Am 11. April 05 - ein Kaufvertragsentwurf lag mittlerweile vor - trabten Gerd und ich zum Vereinsnotar besprachen weiter Einzelheiten, erteilten Erwerbsauftrag. Wieder vergingen nur ganz wenige Tage, bis am 22. April der Fonds mitteilte, dass inhaltlich zum Kaufvertrag Konsens hergestellt worden sei und sofern unsererseits der Eigenkapitalnachweis vorliege, ein Beurkundungstermin vereinbart werden kann. Jetzt folgten Uwes (Schatzmeister) große Stunden. Parallel "ereilte" uns unverhofft vom Bezirk noch ein Erschließungskosten-Bescheid: "Da sich besagtes Grundstück im Eigentum der damaligen Stadtgemeinde Charlottenburg befand, gelangten die auf das Grundstück entfallenden Regulierungskosten von rd. 5.000 DM im Jahr 1908 nicht zur Einziehung.

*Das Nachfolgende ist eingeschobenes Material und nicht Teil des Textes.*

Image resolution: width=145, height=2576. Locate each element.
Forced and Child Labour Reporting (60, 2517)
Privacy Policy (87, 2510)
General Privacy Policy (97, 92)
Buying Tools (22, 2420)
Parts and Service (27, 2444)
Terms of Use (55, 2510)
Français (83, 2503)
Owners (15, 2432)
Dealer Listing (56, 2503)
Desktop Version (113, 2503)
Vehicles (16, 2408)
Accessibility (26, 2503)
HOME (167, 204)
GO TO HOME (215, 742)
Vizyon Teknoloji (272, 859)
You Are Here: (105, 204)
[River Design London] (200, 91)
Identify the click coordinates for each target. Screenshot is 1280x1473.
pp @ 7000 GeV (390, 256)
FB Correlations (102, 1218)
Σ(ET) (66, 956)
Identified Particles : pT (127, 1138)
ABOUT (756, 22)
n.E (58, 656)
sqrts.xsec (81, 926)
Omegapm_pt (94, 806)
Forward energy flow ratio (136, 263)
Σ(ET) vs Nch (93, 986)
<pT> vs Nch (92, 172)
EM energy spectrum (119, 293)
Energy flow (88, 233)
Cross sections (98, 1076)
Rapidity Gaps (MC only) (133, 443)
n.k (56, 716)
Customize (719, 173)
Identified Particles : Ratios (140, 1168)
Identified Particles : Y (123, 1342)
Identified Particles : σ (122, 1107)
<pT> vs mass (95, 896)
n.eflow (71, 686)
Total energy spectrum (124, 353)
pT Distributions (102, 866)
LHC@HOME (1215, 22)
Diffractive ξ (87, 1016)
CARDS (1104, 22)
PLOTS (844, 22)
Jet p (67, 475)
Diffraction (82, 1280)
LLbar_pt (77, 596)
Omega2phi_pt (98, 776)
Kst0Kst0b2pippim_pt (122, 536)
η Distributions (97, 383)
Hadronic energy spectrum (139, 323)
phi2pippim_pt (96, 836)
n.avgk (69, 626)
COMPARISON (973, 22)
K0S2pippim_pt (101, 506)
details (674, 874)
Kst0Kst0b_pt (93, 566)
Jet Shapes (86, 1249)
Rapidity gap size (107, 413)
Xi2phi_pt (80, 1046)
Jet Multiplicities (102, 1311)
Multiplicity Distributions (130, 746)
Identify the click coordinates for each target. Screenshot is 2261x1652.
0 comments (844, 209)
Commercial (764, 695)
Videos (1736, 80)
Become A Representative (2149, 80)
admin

Dieser Betrag ruht noch heute bis zu einem künftigen Eigentumswechsel....Wenn das Grundstück an einen Dritten übereignet....wird, wird künftig eine Erschließungsbeitragspflicht von rd. 2.500 EURO entstehen". Der Fonds zeigte sich einsichtig/nachgiebig und reduzierte den Kaufpreis dankenswerter Weise um besagten Betrag. Wir schafften aktuelle Registerauszüge bei, endverhandelten mit den Banken die Finanzierung und beurkundeten am 04. Juli 2005 den Kaufvertrag. Lastwechsel soll der 01. August 2005 sein.
Sicher wird es schon noch ein paar Wochen dauern, bis alle Formalitäten erfüllt, das Finanzamt befriedigt und der Vertrag katastermäßig vollzogen ist, dennoch wage ich schon jetzt von einem epochalen Moment in unserer Vereinsgeschichte zu sprechen. Sicher, Eigentum verpflichtet und die eigentlichen Renovierungs- und Instandsetzungsarbeiten fangen jetzt erst an, auch hat es auf Gerd seinen "Hausmeister-Aufruf" keine Resonanz gegeben(!), trotzdem bleibe ich dabei, der erfolgreichen Vereinsgeschichte des ACB ist wieder ein weiteres wichtiges Mosaiksteinchen hinzu gefügt worden.
Die Finanzierung ist solide; es mussten weder Schulden gemacht, noch muss aus Gründen des Hüttenerwerbs der Beitrag erhöht werden. In Abhängigkeit von den noch nicht exakt bezifferbaren Betriebskosten (Steuern, Versicherungen, Schneebeseitigung, Strom, Heizung, etc.) ist es sehr wahrscheinlich, dass wir unterm Strich (bisherige Miete und Nebenkosten auf der einen Seite, Zinserträge auf Rücklagen auf der anderen Seite) plus machen.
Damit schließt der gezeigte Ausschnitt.